- China Resources Sanjiu Medical and Pharmaceutical Co., Ltd.
- Issuing Office:
- Center for Drug Evaluation and Research
| || |
Department of Health and Human Services
|Public Health Service|
Food and Drug Administration
| ||Silver Spring, MD 20993 |
RETURN RECEIPT REQUESTED
September 19, 2014
Mrs. Qiu Hui
China Resources Sanjiu (999) Medical and Pharmaceutical Co., Ltd.
No. 1 Guanqing Road
Guanlan Hi-Tech Industrial Park
Shenzhen, Guangdong Province 518110
Dear Mrs. Qiu Hui:
During our March 24, 2014 through March 28, 2014 inspection of your pharmaceutical manufacturing facility, China Resources Sanjiu (999) Medical and Pharmaceutical Co., Ltd. located at No. 1 Guanqing Road, Shenzhen, China, an investigator from the U.S. Food and Drug Administration (FDA) identified significant violations of current good manufacturing practice (CGMP) regulations for finished pharmaceuticals, Title 21, Code of Federal Regulations, Parts 210 and 211. These violations cause your drug products to be adulterated within the meaning of Section 501(a)(2)(B) of the Federal Food, Drug, and Cosmetic Act (the Act), 21 U.S.C. 351(a)(2)(B), in that the methods used in, or the facilities or controls used for, their manufacture, processing, packing, or holding do not conform to, or are not operated or administered in conformity with, CGMP.

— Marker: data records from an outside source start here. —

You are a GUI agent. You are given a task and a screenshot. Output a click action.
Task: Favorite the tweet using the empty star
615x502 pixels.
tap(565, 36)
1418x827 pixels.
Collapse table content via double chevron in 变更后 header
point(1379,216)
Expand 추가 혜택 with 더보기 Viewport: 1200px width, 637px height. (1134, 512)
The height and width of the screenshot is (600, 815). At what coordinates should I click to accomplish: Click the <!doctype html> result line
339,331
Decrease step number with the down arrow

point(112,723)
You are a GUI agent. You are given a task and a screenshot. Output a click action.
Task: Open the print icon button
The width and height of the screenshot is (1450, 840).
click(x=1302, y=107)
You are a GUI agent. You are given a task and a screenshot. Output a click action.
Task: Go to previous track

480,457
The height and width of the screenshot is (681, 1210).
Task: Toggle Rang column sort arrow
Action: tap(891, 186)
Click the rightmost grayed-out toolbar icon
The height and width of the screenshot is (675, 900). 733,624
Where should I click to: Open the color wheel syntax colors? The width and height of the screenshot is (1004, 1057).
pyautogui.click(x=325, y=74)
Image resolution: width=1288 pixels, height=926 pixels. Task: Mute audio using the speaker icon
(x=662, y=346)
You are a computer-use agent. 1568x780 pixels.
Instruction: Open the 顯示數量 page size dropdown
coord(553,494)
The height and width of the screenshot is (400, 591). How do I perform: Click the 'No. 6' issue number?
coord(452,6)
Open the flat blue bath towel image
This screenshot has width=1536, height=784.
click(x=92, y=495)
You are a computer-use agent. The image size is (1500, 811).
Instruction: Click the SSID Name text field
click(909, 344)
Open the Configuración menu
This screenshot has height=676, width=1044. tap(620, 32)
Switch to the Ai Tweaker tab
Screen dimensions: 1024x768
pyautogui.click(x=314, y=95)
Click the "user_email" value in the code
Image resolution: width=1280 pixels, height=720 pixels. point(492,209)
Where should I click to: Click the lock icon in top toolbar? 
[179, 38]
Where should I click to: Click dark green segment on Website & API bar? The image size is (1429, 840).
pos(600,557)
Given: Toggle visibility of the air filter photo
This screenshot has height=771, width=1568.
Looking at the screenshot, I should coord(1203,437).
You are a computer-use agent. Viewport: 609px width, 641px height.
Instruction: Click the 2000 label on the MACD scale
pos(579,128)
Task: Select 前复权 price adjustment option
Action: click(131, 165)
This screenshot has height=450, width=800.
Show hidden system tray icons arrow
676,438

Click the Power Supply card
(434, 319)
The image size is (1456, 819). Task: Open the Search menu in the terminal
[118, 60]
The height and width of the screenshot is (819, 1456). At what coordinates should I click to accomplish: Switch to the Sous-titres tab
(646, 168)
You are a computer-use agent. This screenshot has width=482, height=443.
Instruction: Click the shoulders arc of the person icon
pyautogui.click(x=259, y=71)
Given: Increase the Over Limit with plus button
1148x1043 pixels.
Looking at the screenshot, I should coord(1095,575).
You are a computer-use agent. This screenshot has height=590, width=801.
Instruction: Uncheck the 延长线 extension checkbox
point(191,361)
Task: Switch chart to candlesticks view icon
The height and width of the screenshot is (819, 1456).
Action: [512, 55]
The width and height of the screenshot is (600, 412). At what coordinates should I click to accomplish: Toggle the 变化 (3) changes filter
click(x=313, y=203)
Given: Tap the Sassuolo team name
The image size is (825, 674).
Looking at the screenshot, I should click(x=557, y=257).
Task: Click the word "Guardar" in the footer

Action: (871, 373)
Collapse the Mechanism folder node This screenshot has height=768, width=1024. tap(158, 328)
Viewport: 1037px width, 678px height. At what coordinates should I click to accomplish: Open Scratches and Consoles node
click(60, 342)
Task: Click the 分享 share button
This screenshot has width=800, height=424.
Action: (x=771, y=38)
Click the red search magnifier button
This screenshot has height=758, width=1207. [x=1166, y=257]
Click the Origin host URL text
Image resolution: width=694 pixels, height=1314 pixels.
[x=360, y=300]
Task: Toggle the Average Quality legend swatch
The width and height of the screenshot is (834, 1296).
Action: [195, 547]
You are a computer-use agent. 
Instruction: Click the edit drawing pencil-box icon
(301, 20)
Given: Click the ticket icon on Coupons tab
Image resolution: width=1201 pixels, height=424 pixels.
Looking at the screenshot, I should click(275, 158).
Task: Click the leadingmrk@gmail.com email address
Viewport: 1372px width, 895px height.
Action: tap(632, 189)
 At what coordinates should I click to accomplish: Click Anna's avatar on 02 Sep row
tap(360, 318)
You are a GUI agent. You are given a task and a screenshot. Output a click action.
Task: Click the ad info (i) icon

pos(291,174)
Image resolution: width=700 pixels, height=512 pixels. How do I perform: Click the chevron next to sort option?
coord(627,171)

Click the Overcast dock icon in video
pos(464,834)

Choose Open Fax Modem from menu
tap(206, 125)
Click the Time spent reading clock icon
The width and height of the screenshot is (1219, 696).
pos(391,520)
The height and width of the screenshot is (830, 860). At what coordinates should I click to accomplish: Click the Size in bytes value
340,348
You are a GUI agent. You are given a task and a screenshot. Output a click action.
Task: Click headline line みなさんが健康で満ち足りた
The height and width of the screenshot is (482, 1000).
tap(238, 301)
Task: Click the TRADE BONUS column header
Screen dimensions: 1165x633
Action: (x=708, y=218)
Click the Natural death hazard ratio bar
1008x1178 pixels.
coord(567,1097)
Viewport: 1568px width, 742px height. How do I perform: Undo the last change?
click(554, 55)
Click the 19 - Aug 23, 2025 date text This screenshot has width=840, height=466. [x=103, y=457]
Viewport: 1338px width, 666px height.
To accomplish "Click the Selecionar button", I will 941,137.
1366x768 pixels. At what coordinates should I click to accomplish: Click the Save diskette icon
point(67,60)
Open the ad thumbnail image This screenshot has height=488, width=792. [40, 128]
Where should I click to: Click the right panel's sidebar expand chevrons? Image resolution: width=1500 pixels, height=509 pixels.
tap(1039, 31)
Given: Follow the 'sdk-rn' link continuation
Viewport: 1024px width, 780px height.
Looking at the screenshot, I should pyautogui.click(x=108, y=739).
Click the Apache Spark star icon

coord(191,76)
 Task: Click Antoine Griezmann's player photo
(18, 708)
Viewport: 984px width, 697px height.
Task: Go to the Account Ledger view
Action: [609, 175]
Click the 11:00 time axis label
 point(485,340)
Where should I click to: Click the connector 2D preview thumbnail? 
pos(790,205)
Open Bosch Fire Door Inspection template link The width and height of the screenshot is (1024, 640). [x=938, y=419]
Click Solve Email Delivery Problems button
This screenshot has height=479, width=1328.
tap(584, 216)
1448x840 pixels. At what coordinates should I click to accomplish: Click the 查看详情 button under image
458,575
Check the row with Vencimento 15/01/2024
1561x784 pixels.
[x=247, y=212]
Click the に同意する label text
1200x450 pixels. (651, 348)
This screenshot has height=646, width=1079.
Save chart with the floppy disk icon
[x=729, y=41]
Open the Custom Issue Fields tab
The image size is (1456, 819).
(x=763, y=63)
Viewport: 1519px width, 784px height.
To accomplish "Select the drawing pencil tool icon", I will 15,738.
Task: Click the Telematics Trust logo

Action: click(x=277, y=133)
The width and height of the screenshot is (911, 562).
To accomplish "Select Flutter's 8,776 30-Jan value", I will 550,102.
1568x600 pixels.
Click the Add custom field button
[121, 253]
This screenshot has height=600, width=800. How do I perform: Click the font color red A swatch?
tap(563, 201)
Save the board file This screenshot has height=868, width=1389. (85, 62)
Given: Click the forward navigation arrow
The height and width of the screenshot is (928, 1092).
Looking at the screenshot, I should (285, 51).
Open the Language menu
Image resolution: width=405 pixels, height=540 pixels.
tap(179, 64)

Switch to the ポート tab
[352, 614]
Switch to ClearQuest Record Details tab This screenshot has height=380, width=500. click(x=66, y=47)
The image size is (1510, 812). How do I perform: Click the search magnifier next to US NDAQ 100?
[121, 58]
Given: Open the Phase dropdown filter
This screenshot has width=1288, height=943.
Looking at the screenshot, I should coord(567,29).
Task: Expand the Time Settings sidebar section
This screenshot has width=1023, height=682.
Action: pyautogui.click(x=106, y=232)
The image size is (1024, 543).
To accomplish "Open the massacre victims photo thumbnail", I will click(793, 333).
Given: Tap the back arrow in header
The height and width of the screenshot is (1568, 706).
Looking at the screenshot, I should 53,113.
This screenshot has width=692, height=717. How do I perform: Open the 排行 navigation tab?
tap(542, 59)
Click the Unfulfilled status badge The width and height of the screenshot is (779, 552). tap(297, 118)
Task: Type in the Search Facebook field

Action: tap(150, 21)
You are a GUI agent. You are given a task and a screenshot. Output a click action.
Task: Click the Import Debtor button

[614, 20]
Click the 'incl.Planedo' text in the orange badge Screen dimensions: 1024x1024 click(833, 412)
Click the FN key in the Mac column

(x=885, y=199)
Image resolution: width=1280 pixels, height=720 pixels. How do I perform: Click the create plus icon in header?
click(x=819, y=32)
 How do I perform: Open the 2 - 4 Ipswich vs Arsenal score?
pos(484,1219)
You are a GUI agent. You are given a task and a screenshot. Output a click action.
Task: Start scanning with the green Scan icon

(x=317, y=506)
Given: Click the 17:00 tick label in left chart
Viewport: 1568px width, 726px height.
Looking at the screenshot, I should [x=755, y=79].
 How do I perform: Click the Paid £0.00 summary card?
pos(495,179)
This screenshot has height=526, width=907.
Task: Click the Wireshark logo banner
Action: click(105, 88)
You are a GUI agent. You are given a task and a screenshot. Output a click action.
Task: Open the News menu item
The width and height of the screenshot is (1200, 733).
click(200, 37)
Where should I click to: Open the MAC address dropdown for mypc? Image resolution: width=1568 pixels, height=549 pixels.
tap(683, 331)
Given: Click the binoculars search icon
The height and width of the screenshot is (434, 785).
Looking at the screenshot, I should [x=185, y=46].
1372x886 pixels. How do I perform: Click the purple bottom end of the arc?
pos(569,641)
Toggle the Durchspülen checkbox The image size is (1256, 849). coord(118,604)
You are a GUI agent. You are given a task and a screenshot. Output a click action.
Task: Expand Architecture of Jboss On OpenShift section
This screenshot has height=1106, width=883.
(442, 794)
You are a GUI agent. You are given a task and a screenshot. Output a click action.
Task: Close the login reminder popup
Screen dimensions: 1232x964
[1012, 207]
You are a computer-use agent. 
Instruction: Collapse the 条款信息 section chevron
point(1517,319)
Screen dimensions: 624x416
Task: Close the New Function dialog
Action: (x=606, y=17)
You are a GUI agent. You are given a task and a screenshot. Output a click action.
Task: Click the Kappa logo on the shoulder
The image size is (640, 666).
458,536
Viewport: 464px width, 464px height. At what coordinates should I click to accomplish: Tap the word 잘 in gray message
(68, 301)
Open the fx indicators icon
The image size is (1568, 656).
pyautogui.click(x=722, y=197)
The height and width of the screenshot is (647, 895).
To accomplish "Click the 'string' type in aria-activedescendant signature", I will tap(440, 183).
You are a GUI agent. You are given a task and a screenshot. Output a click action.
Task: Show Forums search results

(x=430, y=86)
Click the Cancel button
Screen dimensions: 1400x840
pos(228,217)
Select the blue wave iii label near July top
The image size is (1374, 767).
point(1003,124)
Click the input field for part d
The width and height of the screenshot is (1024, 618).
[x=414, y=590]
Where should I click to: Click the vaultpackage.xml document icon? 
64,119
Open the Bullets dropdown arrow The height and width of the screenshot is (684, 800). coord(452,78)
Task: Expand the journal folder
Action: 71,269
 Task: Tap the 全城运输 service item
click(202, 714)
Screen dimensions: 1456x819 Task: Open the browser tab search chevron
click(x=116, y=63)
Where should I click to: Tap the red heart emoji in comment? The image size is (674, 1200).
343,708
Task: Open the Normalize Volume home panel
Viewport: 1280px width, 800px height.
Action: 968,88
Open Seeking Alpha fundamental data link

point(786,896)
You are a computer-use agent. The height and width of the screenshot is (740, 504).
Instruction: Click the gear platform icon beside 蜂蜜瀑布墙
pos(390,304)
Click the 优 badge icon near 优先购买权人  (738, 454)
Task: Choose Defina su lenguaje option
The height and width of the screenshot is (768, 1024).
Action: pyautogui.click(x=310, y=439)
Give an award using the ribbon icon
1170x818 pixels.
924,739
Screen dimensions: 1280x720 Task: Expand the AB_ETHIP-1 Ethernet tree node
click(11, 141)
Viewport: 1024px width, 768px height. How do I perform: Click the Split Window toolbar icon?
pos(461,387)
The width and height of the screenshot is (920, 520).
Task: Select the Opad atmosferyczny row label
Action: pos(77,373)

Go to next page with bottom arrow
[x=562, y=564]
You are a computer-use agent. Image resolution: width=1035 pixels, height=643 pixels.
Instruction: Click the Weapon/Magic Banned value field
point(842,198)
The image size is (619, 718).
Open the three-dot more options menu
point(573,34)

Our inspection also revealed that your firm failed to fulfill its registration obligations under Section 510(i)(1) of the Act and its listing obligations under Sections 510(i)(2) and 510(j), which is prohibited under Section 301(p). 21 U.S.C. 360(i)(1) and (2), 360(j), and 331(p).
We have conducted a detailed review of your firm’s response dated April 16, 2014 via an e-mail and note that it lacks sufficient corrective actions.
Our investigator observed specific violations during the inspection, including, but not limited to, the following:
1. Your firm does not have, for each batch of drug product, appropriate laboratory determination of satisfactory conformance to final specification for the drug product, including the identity and strength of each active ingredient, prior to release (21 CFR 211.165 (a)).
Specifically, your firm manufactures Ganmaoling Cold Granule and Ganmaoling Cold Capsule drug products containing three active pharmaceutical ingredients (APIs): acetaminophen, chlorpheniramine maleate, and caffeine. However, you only verify by assay one of the three APIs, acetaminophen, at the time of batch release.
In your response, you indicate that your Ganmaoling Cold Granule and Ganmaoling Cold Capsule drug products are manufactured according to the Chinese National Legal Standard, which only requires an assay test for acetaminophen. If your product is intended for the US market it is required to meet US quality standards and each active ingredient must be tested to verify its labeled strength.
2. Your firm failed to establish laboratory controls that include scientifically sound and appropriate specifications, standards, sampling plans, and test procedures designed to assure that components, drug product containers, closures, in-process materials, labeling, and drug products conform to appropriate standards of identity, strength, quality, and purity (21 CFR 211.160 (b)).
For example, your firm has not established a release specification and test procedure to determine the level of impurities in the Ganmaoling Cold Granules and Ganmaoling Cold Capsule drug products. You have not determined an impurity profile for these products.
In your response, you state that you are not able to separate the APIs and impurities effectively by HPLC or TLC due to the drug products’ complicated formulation and that you need to continue your research to identify a suitable method.
Please be advised that if you intend to legally market in the US and apply for a new drug application, you will be required to submit scientifically sound and appropriate specifications and testing methods for purity, impurity, release, and stability.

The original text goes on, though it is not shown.